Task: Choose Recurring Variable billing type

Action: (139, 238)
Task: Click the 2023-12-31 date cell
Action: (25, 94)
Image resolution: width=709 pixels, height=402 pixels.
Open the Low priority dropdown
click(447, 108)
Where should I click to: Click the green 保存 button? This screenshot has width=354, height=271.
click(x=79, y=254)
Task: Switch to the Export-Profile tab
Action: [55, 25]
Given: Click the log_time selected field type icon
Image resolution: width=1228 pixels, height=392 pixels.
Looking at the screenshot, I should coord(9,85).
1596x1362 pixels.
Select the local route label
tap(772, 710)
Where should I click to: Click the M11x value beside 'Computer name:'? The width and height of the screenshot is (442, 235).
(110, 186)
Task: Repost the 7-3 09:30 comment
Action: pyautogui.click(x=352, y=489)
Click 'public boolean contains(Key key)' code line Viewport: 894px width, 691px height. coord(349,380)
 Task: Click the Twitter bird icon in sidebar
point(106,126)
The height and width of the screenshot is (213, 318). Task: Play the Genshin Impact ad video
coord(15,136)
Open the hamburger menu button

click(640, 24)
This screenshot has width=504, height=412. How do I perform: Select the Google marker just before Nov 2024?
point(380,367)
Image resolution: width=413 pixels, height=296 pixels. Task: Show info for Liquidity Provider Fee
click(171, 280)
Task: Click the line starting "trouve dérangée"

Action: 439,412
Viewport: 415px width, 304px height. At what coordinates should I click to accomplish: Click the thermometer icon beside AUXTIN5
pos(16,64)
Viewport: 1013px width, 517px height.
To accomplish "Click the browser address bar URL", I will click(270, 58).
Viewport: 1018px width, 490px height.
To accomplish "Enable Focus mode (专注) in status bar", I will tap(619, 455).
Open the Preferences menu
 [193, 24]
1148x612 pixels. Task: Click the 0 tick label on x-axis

REQUIRED ACTION » The answer should be the exact lines running from the line containing "Viewport: 1018px width, 490px height." to the last line of the entries, with nothing else.

ANSWER SECTION »
Viewport: 1018px width, 490px height.
To accomplish "Enable Focus mode (专注) in status bar", I will tap(619, 455).
Open the Preferences menu
 [193, 24]
1148x612 pixels. Task: Click the 0 tick label on x-axis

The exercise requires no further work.